-------- SOURCE DOCUMENT --------

Thousands of Greek farmers shut borders in tenth day of protest

Thousands of Greek farmers blocked highways and shut border crossings on Wednesday in a tenth day of protests over low prices.

Thousands of Greek farmers shut borders in tenth day of protest

Thousands of Greek farmers blocked highways and shut border crossings on Wednesday in a tenth day of protests over low prices, while a stoppage by aviation officials disrupted international flights.

Following the worst riots in decades in December, which were fuelled by the economic downturn, the protests were another blow to a fragile conservative government hanging by a one-seat majority in parliament.

More than 60 roadblocks by farmers disrupted traffic across Greece, cutting the main highway from Athens to the second city of Thessaloniki and closing border crossings with Bulgaria, leaving queues of vehicles several miles (km) long.

Farmers, demanding higher subsidies and tax rebates to compensate for the economic slump, have rejected a 500 million euro package from the government, despite appeals from Greek business leaders and complaints from the Bulgarian government.

"This package does not cure our suffering, it's like giving us an aspirin," said grain farmer Pavlos Arabatzis at the remote Promachonas crossing with Bulgaria. "These measures and the stance of the Agriculture Ministry only enrages farmers more."

-------- ENTRIES SUPPLIED --------

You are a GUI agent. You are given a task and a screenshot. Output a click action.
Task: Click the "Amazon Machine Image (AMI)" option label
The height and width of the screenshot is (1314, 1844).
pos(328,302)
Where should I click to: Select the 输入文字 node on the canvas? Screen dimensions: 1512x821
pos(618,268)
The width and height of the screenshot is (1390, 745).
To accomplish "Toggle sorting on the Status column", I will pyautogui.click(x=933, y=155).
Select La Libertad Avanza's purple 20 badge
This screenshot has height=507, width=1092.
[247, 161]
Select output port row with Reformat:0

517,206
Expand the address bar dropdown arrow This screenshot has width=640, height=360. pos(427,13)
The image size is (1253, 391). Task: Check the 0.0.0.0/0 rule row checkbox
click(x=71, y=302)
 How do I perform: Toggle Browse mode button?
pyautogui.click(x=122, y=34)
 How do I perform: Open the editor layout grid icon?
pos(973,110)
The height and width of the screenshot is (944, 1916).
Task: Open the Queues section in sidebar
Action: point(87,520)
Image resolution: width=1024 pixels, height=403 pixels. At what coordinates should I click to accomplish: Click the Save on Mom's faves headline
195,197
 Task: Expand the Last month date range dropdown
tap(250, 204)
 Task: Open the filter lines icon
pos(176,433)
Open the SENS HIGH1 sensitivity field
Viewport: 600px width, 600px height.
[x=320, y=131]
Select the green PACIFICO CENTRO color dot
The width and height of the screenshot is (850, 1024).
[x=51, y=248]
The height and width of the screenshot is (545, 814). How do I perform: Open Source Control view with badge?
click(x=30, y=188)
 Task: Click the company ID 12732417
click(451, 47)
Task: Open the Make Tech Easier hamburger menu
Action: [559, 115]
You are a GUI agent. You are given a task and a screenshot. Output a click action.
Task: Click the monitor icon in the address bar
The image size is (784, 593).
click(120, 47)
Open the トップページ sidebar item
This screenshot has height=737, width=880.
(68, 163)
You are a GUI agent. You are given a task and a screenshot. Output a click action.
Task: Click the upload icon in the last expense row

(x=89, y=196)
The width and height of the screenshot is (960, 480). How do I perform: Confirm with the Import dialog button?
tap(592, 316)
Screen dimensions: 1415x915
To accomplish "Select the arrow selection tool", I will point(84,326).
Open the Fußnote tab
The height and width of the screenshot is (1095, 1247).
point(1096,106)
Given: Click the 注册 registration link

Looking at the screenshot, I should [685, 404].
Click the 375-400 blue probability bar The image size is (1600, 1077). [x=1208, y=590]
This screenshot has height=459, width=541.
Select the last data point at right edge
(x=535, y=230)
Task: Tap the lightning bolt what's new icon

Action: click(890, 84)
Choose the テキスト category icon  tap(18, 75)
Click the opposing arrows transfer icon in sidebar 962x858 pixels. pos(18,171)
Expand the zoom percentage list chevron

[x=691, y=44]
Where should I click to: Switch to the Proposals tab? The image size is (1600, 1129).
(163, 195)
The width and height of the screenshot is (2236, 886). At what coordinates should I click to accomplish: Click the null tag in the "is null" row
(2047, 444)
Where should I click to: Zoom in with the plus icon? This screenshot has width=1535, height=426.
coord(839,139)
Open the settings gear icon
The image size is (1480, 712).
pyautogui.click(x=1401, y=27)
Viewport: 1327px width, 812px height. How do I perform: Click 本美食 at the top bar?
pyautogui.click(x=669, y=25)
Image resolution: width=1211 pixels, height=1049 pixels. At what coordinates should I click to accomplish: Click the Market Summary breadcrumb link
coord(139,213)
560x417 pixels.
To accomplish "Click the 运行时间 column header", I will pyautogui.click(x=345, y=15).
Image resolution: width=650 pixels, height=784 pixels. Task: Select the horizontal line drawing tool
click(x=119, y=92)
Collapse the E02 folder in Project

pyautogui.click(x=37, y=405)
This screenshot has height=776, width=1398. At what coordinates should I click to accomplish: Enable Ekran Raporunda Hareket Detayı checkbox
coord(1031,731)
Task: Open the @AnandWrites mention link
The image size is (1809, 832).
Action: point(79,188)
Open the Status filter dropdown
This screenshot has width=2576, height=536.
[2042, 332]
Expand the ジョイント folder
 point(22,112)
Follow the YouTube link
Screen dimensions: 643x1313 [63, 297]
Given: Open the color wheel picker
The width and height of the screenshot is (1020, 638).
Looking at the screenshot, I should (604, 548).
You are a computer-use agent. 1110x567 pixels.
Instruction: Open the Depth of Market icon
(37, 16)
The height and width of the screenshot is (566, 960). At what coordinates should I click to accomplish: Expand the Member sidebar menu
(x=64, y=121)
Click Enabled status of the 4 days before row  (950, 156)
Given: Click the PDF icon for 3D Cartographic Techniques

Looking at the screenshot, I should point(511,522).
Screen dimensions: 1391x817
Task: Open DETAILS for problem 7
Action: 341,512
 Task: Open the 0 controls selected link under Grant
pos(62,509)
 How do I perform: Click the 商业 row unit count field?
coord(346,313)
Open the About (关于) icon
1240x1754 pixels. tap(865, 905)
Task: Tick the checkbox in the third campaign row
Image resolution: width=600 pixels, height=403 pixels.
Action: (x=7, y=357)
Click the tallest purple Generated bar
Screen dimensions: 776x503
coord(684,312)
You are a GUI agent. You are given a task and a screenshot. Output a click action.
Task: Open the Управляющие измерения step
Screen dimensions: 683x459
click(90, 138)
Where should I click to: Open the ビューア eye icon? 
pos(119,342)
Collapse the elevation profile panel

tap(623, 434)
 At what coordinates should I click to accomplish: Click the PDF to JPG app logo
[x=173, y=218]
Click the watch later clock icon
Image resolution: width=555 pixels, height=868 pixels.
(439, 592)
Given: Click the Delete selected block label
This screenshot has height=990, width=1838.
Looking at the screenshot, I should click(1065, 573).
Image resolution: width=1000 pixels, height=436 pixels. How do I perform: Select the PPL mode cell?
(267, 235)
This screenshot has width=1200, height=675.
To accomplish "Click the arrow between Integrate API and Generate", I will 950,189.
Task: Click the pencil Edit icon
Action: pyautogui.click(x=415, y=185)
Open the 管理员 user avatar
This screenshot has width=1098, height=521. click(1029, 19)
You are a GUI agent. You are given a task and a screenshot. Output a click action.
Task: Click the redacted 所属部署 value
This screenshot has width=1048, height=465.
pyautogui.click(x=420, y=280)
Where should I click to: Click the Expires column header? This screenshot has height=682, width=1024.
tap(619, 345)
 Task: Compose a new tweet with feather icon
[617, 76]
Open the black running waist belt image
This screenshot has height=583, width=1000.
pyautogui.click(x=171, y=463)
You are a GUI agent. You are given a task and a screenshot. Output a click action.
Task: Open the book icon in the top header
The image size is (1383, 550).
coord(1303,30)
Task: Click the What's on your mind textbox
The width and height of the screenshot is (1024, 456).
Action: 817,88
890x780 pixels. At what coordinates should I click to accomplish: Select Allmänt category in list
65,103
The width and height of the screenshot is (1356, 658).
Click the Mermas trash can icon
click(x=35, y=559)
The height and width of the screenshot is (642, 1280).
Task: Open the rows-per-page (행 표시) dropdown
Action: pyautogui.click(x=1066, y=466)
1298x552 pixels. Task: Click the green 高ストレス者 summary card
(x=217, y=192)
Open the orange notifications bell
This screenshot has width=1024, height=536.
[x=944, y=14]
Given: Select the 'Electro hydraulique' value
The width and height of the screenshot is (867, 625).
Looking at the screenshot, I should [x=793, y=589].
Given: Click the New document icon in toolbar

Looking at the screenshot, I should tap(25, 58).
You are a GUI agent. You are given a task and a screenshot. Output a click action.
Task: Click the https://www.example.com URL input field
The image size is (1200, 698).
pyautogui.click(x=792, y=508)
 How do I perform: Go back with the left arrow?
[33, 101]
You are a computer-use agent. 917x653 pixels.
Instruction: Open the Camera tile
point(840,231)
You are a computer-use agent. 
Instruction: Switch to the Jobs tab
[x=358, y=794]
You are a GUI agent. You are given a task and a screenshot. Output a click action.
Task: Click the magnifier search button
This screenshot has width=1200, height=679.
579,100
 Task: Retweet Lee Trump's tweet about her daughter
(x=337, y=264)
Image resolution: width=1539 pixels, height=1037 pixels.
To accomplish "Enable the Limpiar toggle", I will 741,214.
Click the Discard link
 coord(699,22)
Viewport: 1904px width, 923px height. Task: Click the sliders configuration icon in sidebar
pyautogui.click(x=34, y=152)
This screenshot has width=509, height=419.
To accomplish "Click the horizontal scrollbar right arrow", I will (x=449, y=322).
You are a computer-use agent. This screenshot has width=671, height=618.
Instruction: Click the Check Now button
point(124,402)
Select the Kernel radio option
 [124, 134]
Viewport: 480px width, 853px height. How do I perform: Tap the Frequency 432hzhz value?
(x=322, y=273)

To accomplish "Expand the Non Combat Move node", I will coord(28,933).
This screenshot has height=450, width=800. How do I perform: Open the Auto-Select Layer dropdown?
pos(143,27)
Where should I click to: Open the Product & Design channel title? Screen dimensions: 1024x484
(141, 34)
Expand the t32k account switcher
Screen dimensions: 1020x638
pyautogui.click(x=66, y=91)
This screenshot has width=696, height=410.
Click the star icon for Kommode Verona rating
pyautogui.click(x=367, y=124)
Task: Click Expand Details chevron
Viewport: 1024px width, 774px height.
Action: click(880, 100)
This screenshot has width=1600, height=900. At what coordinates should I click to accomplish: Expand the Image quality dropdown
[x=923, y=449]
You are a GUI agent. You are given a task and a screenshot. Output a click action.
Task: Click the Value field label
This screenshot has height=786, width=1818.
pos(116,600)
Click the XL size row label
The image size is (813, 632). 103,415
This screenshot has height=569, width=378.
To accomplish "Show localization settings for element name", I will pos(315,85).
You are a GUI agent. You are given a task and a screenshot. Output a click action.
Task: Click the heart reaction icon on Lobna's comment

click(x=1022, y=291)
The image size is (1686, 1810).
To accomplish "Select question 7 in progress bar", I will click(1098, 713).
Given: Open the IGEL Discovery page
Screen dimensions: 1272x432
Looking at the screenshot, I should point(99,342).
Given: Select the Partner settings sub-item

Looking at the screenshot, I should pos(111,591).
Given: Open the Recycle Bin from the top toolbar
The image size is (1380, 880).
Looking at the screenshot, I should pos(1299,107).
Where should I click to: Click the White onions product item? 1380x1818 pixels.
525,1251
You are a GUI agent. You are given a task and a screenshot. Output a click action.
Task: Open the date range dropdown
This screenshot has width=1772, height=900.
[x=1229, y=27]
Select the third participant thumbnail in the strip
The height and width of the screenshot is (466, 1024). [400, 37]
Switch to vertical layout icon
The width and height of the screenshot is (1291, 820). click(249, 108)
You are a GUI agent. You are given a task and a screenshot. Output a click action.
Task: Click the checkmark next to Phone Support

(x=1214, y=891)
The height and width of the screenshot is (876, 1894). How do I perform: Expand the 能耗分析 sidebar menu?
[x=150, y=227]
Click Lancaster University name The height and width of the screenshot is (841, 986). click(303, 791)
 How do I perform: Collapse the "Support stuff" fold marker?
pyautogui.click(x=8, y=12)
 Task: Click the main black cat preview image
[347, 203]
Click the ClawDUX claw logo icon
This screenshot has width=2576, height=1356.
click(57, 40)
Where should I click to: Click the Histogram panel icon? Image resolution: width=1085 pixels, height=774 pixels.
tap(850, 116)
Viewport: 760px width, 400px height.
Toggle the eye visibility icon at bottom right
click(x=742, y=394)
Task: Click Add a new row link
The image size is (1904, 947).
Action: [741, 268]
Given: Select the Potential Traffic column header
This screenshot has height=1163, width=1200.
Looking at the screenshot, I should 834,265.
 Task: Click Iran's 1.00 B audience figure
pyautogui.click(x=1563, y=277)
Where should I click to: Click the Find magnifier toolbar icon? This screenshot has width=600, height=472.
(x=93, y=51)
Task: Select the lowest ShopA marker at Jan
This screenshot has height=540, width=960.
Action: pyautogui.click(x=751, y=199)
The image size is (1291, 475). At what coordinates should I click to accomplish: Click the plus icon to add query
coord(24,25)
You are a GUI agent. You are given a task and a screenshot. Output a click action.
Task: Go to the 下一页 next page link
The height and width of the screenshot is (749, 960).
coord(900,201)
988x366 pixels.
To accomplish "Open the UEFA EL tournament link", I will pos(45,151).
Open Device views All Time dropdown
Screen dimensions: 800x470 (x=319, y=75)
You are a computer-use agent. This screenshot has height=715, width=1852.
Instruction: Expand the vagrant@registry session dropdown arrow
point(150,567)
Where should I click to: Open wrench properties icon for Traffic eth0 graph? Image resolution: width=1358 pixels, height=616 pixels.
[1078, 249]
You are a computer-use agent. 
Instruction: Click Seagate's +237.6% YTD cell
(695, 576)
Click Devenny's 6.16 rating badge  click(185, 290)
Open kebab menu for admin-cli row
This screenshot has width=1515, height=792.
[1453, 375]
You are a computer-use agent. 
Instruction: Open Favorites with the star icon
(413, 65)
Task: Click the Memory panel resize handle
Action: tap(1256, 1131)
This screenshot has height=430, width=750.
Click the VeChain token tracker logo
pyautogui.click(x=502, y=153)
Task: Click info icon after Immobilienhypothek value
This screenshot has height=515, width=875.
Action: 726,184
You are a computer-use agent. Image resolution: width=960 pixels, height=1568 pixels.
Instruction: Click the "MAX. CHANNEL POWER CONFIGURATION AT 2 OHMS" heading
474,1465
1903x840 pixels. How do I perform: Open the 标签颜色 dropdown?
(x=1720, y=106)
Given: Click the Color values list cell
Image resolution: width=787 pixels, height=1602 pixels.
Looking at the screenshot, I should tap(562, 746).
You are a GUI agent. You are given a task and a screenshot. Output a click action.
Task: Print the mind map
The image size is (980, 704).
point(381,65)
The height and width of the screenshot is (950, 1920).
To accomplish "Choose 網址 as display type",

--------

● **WHAT YOU NEED TO DO**
1 – Summarize the article on the Greek farmers' protest in two sentences.
2 – Extend the article on the Greek farmers' protest, picking up after its final sentence.

● **ANSWERS BELOW**
1 – On the tenth day of protests over low prices, thousands of Greek farmers blocked highways with more than 60 roadblocks and shut border crossings with Bulgaria, while a stoppage by aviation officials disrupted international flights. Demanding higher subsidies and tax rebates, the farmers rejected a 500 million euro government package, dealing another blow to a fragile conservative government with a one-seat majority after December's riots.

2 –
Angry truck drivers, most of them from Romania and Bulgaria, honked their horns or sat shivering in the rain at the misty crossing. Witnesses said Bulgarian farmers had crossed over late on Tuesday to show solidarity with their Greek counterparts.

Greek farmers complain the global economic slump has slashed agricultural prices by up to 50 percent, while the rise in fuel prices last year pushed their costs up by one-third. They say the government offer is false, and most of the money was already earmarked for existing subsidies.

Economy slows

Ministers say the economic slump leaves them no room to offer more, as falling tax revenues widen the deficit. The European Commission predicts Greece's economic growth will tumble to 0.2 percent this year -- its lowest level in 16 years.

"The government has made every effort to accomodate the farmers' demands," government spokesman Evangelos Antonaros said. "We've done the best possible. Now it's up to the farmers to respond ... There's no sense in keeping the roads closed."

Police sources said farmers had lifted a couple of their roadblocks on Wednesday, reopening the main road linking the Peloponnese peninsula -- home to a tenth of Greece's 11 million people -- with the mainland. Greece's main health fund had appealed to farmers to allow medicine through.

Greece's trade with Bulgaria -- which is mainly in non-agricultural products like clothes, plastic and machinery -- has been severely hit by the protests, business leaders say.

The government in Sofia has called on the European Commission to force Greece to reopen the roads to Bulgarian trucks, and urged compensation for spoiled goods.

A three-hour stoppage on Wednesday by the ADEDY public sector workers federation -- in protest at government privatisations, pension and tax reforms -- forced state-owned Olympic Airlines [OLY.UL] to cancel at least 16 flights.

A dozen more domestic and international flights were scratched due to bad weather conditions. Other companies also cancelled flights due to the labour action, officials said.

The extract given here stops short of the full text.